§ Entries provided:
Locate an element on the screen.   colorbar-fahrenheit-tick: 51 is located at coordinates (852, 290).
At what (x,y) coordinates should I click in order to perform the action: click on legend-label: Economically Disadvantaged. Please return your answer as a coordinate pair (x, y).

==

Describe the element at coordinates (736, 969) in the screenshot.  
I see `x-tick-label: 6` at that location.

* * *

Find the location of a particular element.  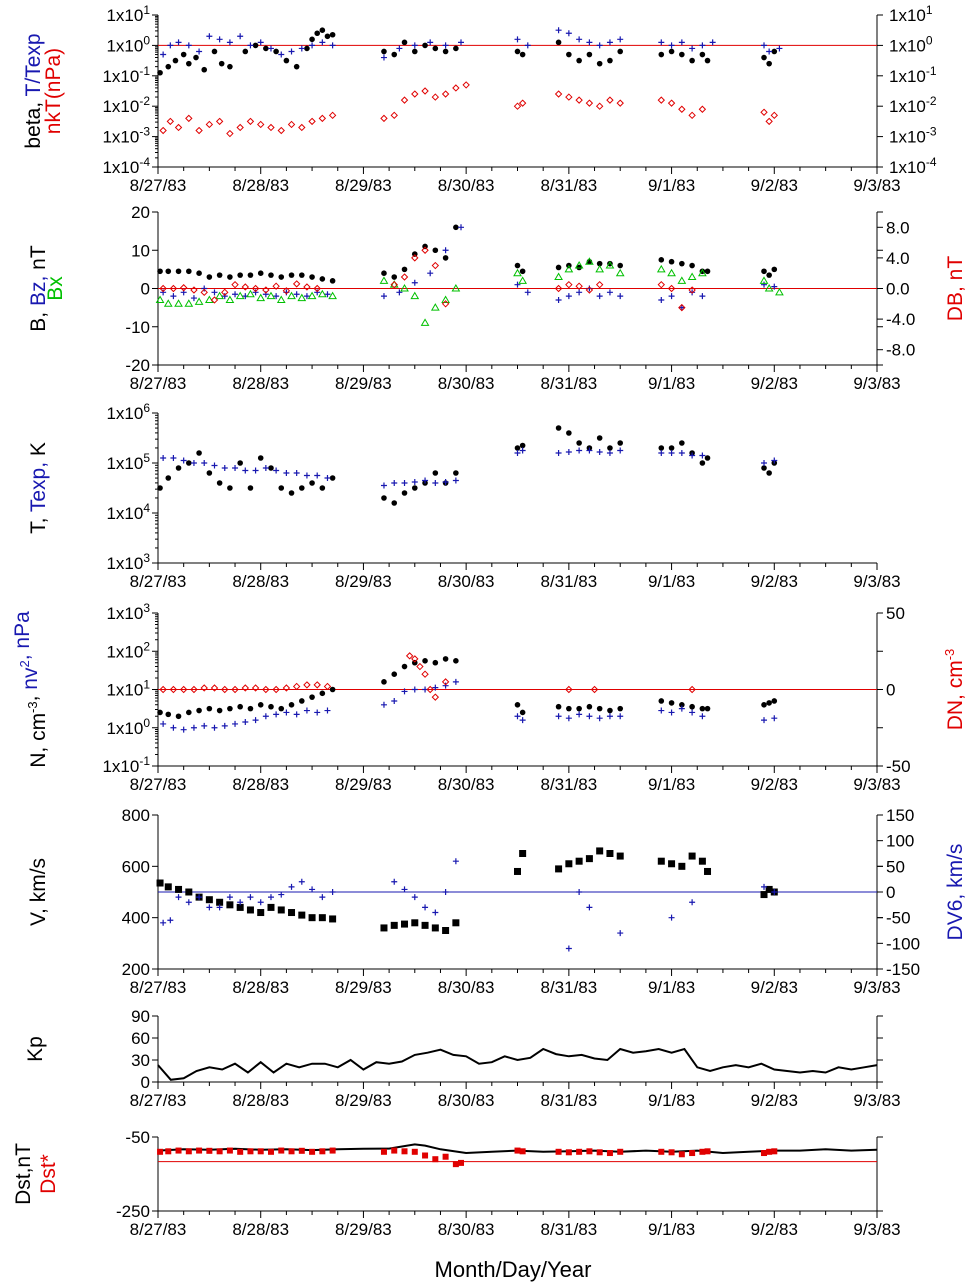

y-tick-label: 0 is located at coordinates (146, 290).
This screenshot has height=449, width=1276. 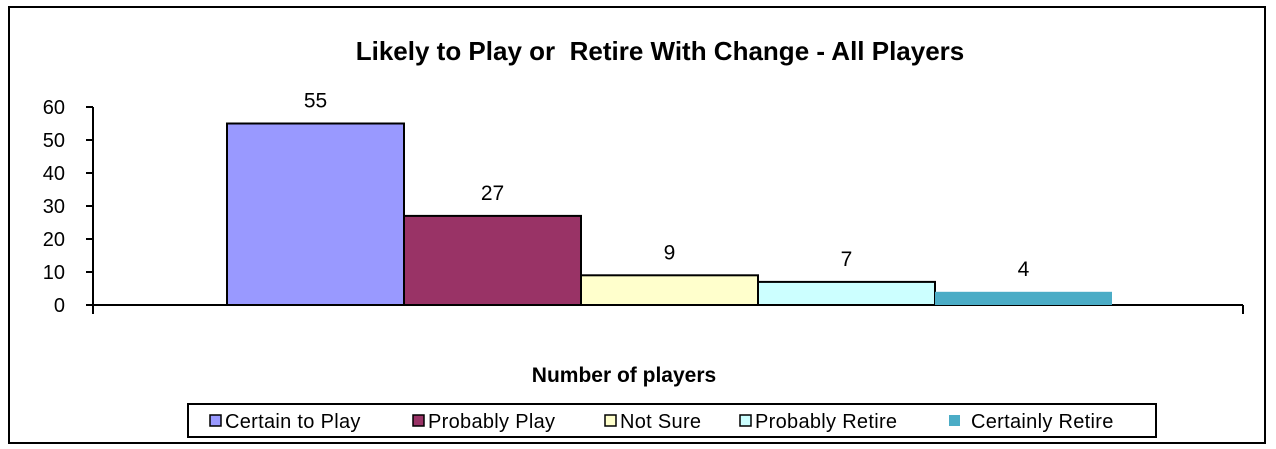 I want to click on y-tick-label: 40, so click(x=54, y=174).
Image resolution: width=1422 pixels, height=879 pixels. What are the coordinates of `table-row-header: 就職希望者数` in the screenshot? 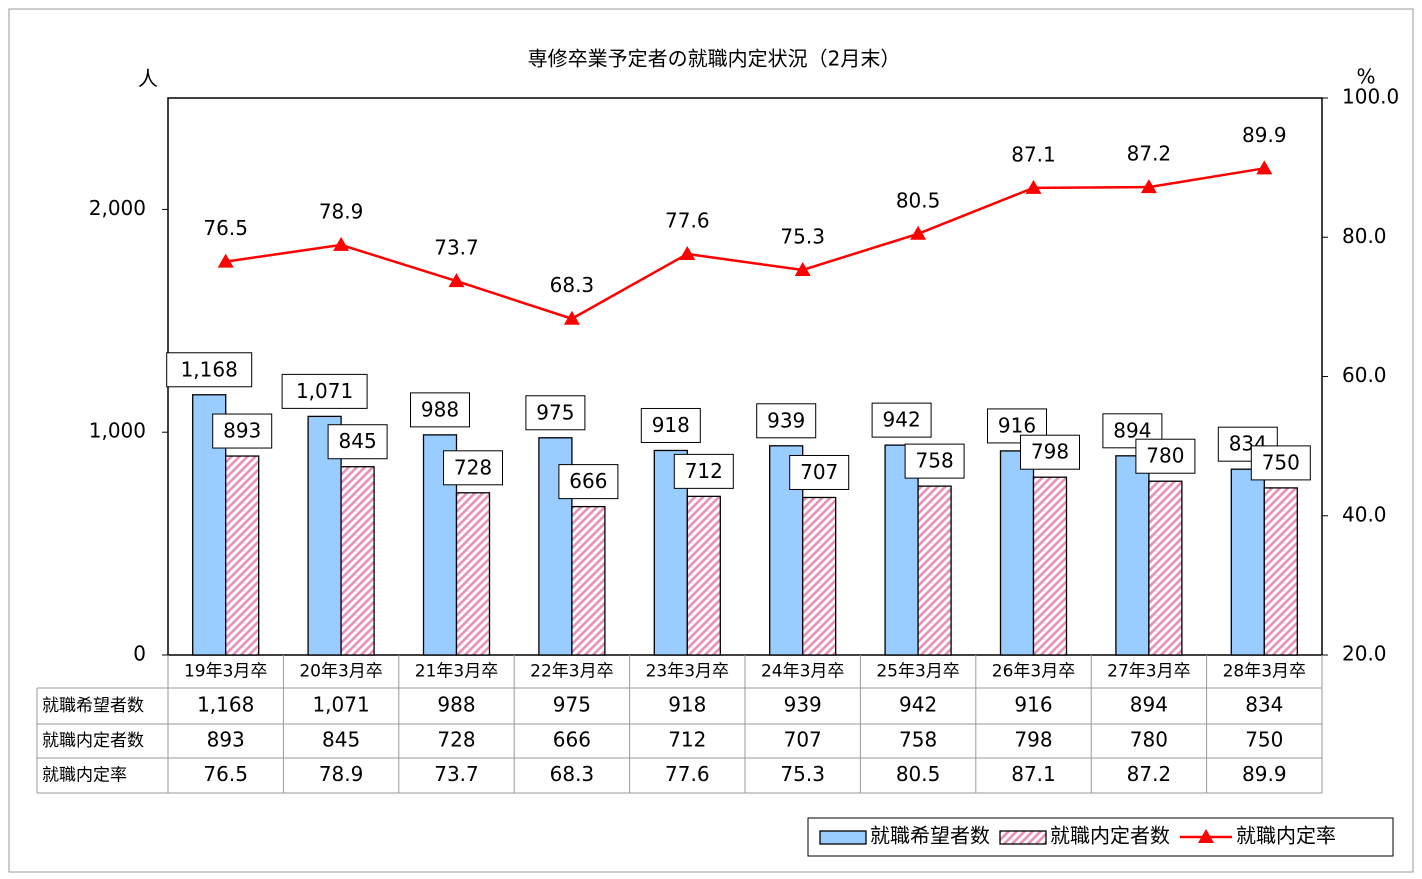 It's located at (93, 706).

§ Task details:
Rewrite the listing from the line with "Locate an element" to the line with "At what (x,y)", putting "Low-Income Students" in place of "Economically Disadvantaged". Give only those lines and leave everything else unchanged.

§ Answer box:
Locate an element on the screen.   colorbar-fahrenheit-tick: 51 is located at coordinates (852, 290).
At what (x,y) coordinates should I click in order to perform the action: click on legend-label: Low-Income Students. Please return your answer as a coordinate pair (x, y).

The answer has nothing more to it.